- **Work item**:
Word for word, set down the entries below.
===== Source records =====
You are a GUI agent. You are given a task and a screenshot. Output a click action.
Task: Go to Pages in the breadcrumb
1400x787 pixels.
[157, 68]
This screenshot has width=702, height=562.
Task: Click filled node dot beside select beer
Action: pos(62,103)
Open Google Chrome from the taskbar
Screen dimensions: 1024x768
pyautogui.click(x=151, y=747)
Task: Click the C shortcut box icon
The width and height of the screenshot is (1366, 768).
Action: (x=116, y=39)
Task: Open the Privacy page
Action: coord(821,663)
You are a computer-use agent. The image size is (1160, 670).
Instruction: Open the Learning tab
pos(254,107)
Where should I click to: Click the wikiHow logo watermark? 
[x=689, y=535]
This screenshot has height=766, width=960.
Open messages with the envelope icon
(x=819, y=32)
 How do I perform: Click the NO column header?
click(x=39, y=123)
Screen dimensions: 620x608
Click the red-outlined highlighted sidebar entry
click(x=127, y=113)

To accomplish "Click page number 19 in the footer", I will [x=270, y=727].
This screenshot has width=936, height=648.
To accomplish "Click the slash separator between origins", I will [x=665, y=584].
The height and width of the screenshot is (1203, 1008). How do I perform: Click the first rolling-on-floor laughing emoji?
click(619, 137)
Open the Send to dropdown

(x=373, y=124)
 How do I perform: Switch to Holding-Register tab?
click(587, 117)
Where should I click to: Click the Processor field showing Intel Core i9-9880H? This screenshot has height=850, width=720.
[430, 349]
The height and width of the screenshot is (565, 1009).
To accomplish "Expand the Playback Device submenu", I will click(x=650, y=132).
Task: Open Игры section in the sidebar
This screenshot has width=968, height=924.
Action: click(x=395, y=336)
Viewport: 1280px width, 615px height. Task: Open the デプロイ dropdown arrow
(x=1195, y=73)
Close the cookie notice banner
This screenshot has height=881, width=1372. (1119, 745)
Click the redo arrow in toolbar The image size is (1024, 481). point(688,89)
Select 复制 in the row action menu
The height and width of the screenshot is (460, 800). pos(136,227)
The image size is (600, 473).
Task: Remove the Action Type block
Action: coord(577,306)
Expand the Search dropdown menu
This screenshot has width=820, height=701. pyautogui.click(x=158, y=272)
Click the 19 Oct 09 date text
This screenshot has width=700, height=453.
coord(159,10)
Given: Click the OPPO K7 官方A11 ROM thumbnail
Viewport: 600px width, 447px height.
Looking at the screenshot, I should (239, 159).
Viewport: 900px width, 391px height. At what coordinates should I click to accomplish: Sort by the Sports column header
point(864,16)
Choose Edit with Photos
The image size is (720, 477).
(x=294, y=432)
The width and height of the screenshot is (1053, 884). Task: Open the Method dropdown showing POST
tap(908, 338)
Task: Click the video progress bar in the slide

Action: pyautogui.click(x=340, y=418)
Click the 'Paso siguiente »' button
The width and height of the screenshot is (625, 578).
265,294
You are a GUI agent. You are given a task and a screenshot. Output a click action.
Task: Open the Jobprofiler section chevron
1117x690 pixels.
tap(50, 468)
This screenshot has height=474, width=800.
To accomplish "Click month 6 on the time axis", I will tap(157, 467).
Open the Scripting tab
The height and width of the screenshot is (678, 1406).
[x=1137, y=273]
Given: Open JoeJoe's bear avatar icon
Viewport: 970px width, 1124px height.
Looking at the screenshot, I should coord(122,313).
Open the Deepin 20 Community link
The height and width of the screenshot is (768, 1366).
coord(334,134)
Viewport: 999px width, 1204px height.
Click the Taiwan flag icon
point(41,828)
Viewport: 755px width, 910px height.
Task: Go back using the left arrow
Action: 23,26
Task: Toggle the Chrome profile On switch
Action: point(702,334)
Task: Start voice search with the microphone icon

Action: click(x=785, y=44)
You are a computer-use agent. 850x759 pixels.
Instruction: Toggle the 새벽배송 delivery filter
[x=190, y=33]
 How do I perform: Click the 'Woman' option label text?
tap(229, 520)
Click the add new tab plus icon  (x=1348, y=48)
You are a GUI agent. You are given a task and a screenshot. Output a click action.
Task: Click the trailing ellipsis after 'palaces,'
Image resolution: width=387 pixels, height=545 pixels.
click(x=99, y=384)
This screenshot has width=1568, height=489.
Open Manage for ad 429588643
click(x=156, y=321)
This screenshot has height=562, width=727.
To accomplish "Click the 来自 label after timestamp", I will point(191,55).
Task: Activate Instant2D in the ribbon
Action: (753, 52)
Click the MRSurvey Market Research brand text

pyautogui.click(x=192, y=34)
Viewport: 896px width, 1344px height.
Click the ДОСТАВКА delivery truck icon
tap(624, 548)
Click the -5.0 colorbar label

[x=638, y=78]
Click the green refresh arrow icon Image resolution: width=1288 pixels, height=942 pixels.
=====
- **Worked solution**:
You are a GUI agent. You are given a task and a screenshot. Output a click action.
Task: Go to Pages in the breadcrumb
1400x787 pixels.
[157, 68]
This screenshot has width=702, height=562.
Task: Click filled node dot beside select beer
Action: pos(62,103)
Open Google Chrome from the taskbar
Screen dimensions: 1024x768
pyautogui.click(x=151, y=747)
Task: Click the C shortcut box icon
The width and height of the screenshot is (1366, 768).
Action: (x=116, y=39)
Task: Open the Privacy page
Action: coord(821,663)
You are a computer-use agent. The image size is (1160, 670).
Instruction: Open the Learning tab
pos(254,107)
Where should I click to: Click the wikiHow logo watermark? 
[x=689, y=535]
This screenshot has height=766, width=960.
Open messages with the envelope icon
(x=819, y=32)
 How do I perform: Click the NO column header?
click(x=39, y=123)
Screen dimensions: 620x608
Click the red-outlined highlighted sidebar entry
click(x=127, y=113)

To accomplish "Click page number 19 in the footer", I will [x=270, y=727].
This screenshot has width=936, height=648.
To accomplish "Click the slash separator between origins", I will [x=665, y=584].
The height and width of the screenshot is (1203, 1008). How do I perform: Click the first rolling-on-floor laughing emoji?
click(619, 137)
Open the Send to dropdown

(x=373, y=124)
 How do I perform: Switch to Holding-Register tab?
click(587, 117)
Where should I click to: Click the Processor field showing Intel Core i9-9880H? This screenshot has height=850, width=720.
[430, 349]
The height and width of the screenshot is (565, 1009).
To accomplish "Expand the Playback Device submenu", I will click(x=650, y=132).
Task: Open Игры section in the sidebar
This screenshot has width=968, height=924.
Action: click(x=395, y=336)
Viewport: 1280px width, 615px height. Task: Open the デプロイ dropdown arrow
(x=1195, y=73)
Close the cookie notice banner
This screenshot has height=881, width=1372. (1119, 745)
Click the redo arrow in toolbar The image size is (1024, 481). point(688,89)
Select 复制 in the row action menu
The height and width of the screenshot is (460, 800). pos(136,227)
The image size is (600, 473).
Task: Remove the Action Type block
Action: coord(577,306)
Expand the Search dropdown menu
This screenshot has width=820, height=701. pyautogui.click(x=158, y=272)
Click the 19 Oct 09 date text
This screenshot has width=700, height=453.
coord(159,10)
Given: Click the OPPO K7 官方A11 ROM thumbnail
Viewport: 600px width, 447px height.
Looking at the screenshot, I should (239, 159).
Viewport: 900px width, 391px height. At what coordinates should I click to accomplish: Sort by the Sports column header
point(864,16)
Choose Edit with Photos
The image size is (720, 477).
(x=294, y=432)
The width and height of the screenshot is (1053, 884). Task: Open the Method dropdown showing POST
tap(908, 338)
Task: Click the video progress bar in the slide

Action: pyautogui.click(x=340, y=418)
Click the 'Paso siguiente »' button
The width and height of the screenshot is (625, 578).
265,294
You are a GUI agent. You are given a task and a screenshot. Output a click action.
Task: Open the Jobprofiler section chevron
1117x690 pixels.
tap(50, 468)
This screenshot has height=474, width=800.
To accomplish "Click month 6 on the time axis", I will tap(157, 467).
Open the Scripting tab
The height and width of the screenshot is (678, 1406).
[x=1137, y=273]
Given: Open JoeJoe's bear avatar icon
Viewport: 970px width, 1124px height.
Looking at the screenshot, I should coord(122,313).
Open the Deepin 20 Community link
The height and width of the screenshot is (768, 1366).
coord(334,134)
Viewport: 999px width, 1204px height.
Click the Taiwan flag icon
point(41,828)
Viewport: 755px width, 910px height.
Task: Go back using the left arrow
Action: 23,26
Task: Toggle the Chrome profile On switch
Action: point(702,334)
Task: Start voice search with the microphone icon

Action: click(x=785, y=44)
You are a computer-use agent. 850x759 pixels.
Instruction: Toggle the 새벽배송 delivery filter
[x=190, y=33]
 How do I perform: Click the 'Woman' option label text?
tap(229, 520)
Click the add new tab plus icon  (x=1348, y=48)
You are a GUI agent. You are given a task and a screenshot. Output a click action.
Task: Click the trailing ellipsis after 'palaces,'
Image resolution: width=387 pixels, height=545 pixels.
click(x=99, y=384)
This screenshot has width=1568, height=489.
Open Manage for ad 429588643
click(x=156, y=321)
This screenshot has height=562, width=727.
To accomplish "Click the 来自 label after timestamp", I will point(191,55).
Task: Activate Instant2D in the ribbon
Action: (753, 52)
Click the MRSurvey Market Research brand text

pyautogui.click(x=192, y=34)
Viewport: 896px width, 1344px height.
Click the ДОСТАВКА delivery truck icon
tap(624, 548)
Click the -5.0 colorbar label

[x=638, y=78]
Click the green refresh arrow icon Image resolution: width=1288 pixels, height=942 pixels.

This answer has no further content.